Gegen die Beschuldigten wird wegen des Verdachts der mutmaßlichen Unterstützung einer terroristischen Vereinigung sowie der Beihilfe zur Vorbereitung eines hochverräterischen Unternehmens ermittelt. Konkret geht es um mögliche Aktivitäten zugunsten der „Kaiserreichsgruppe“, einer Gruppierung aus dem Reichsbürgerspektrum, die die Legitimität der Bundesrepublik Deutschland ablehnt und stattdessen die Rückkehr zu monarchistischen Strukturen des Deutschen Kaiserreichs anstrebt.
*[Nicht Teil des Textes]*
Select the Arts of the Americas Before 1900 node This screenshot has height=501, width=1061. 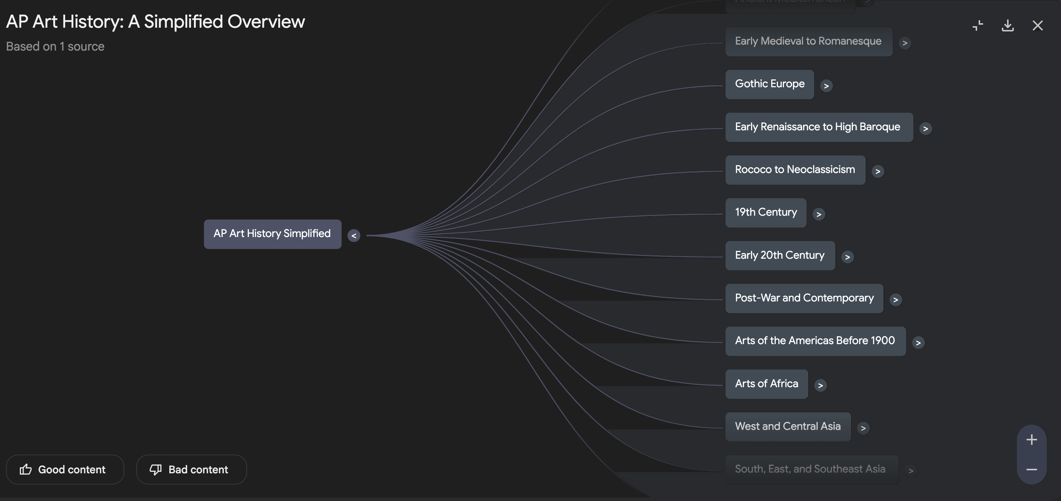(815, 341)
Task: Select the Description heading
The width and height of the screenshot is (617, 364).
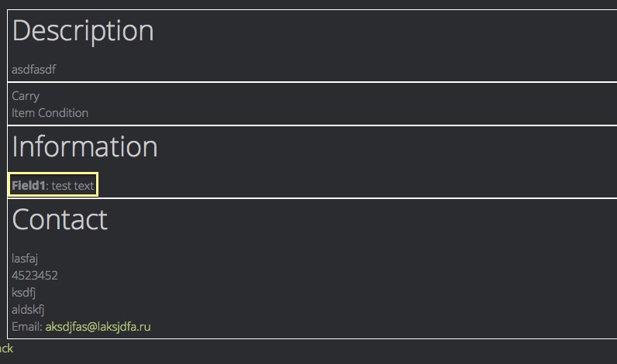Action: click(x=83, y=31)
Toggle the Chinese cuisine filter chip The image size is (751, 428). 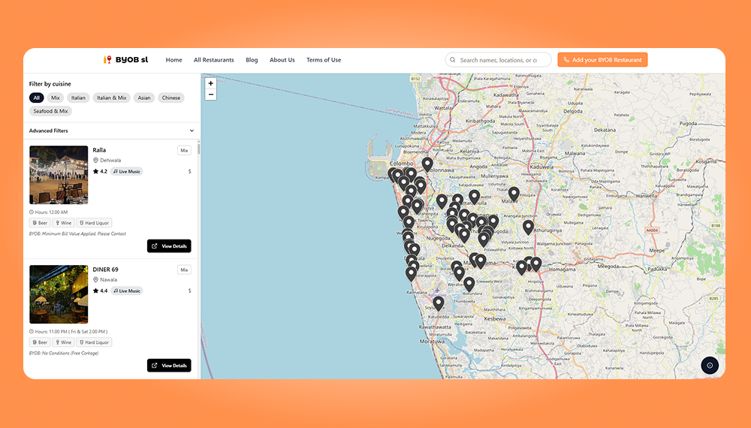(x=170, y=98)
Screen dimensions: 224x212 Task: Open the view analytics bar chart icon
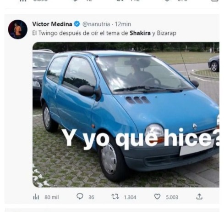36,197
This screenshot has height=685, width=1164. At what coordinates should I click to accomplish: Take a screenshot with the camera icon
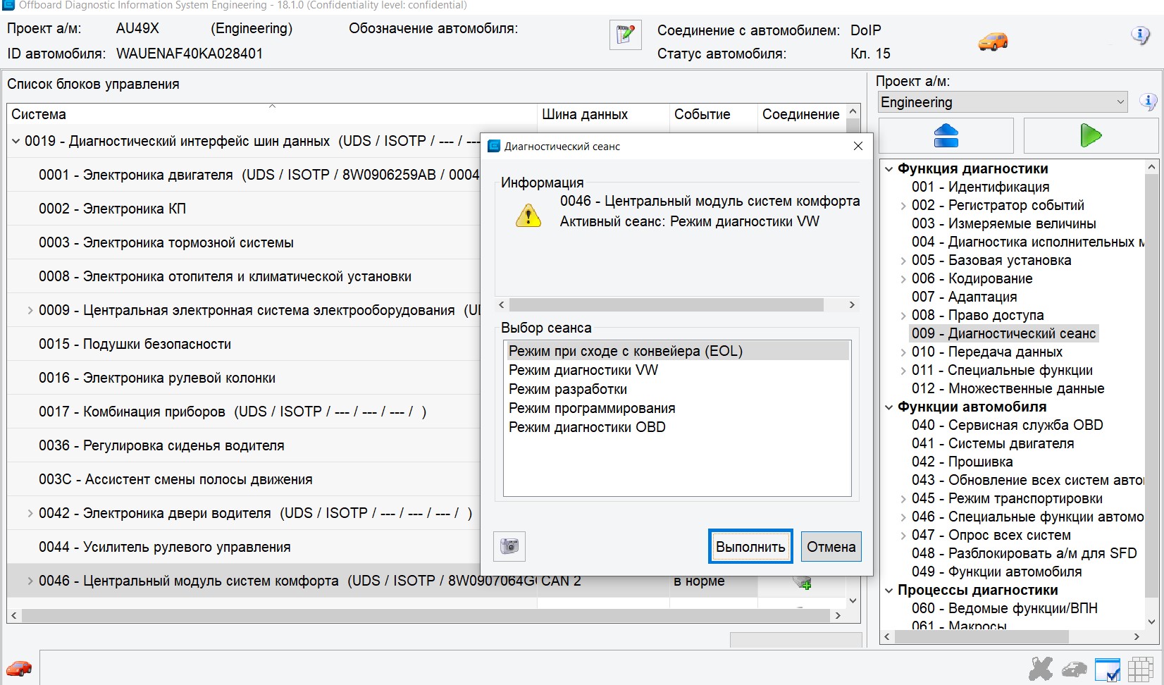tap(509, 546)
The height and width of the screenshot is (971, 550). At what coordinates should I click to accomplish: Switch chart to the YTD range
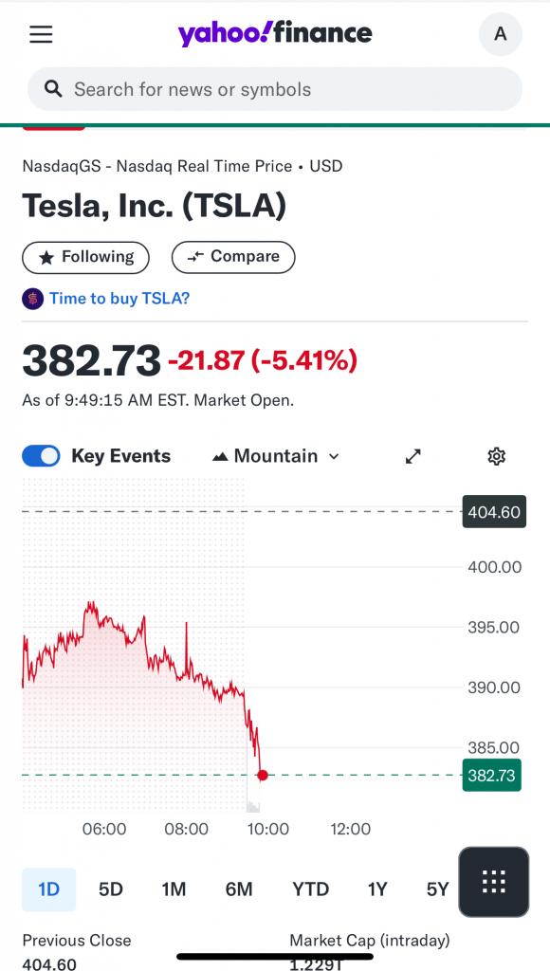point(310,889)
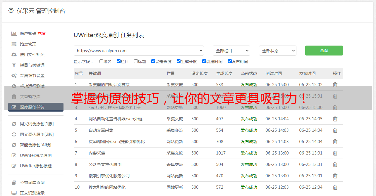Click the gear icon beside 优采云 管理控制台
Image resolution: width=376 pixels, height=196 pixels.
tap(11, 11)
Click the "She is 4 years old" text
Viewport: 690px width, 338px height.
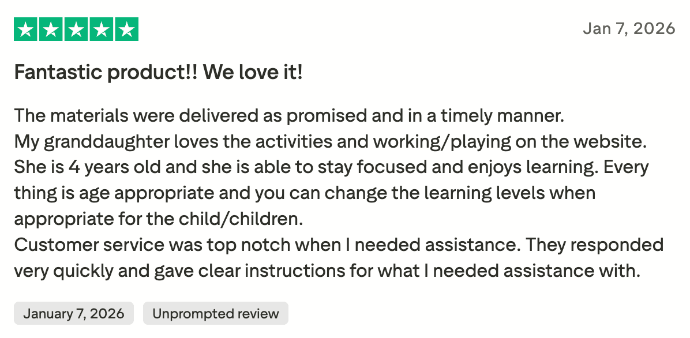point(85,167)
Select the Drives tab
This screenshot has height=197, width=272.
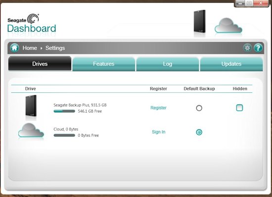[x=40, y=63]
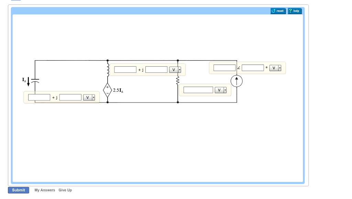
Task: Click the My Answers link
Action: click(44, 190)
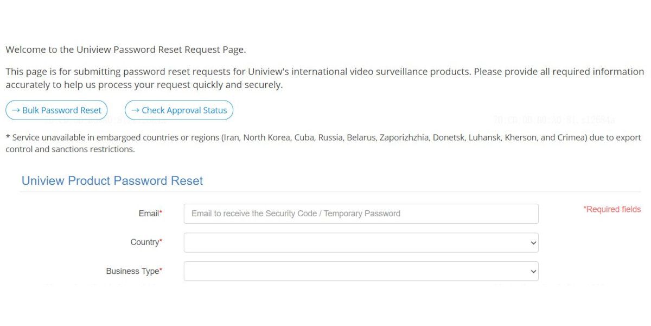Screen dimensions: 651x326
Task: Click the red asterisk next to Country
Action: click(x=161, y=241)
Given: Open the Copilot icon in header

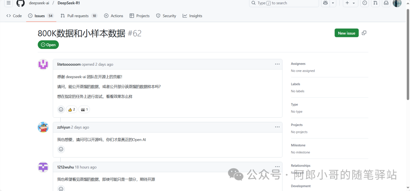Looking at the screenshot, I should (x=325, y=3).
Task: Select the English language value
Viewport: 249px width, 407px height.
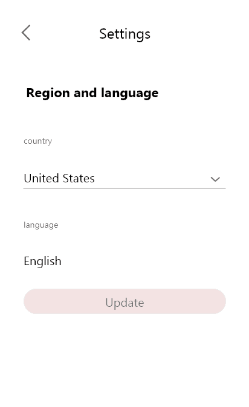Action: (x=43, y=261)
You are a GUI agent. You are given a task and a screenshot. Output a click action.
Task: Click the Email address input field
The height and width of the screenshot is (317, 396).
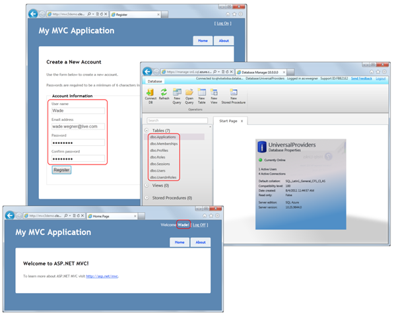[77, 125]
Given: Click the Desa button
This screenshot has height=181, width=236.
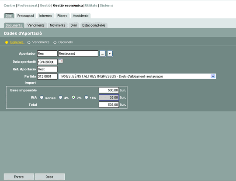Looking at the screenshot, I should [50, 177].
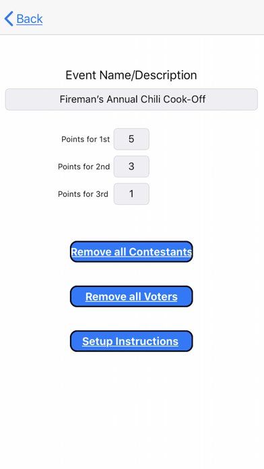Image resolution: width=264 pixels, height=469 pixels.
Task: Click the Remove all Voters button
Action: (x=131, y=296)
Das Reichsbürgermilieu wird von den Sicherheitsbehörden seit Jahren als zunehmend radikalisiert und staatsfeindlich eingestuft. Die Ermittlungen in Mecklenburg-Vorpommern sind Teil bundesweiter Maßnahmen gegen rechtsextreme Netzwerke, die den demokratischen Staat ablehnen und teilweise auch gewaltsame Umsturzpläne verfolgen.
Die Auswertung der sichergestellten Beweismittel dauert an. Weitere Details zu den laufenden Ermittlungen wurden zunächst nicht bekannt gegeben.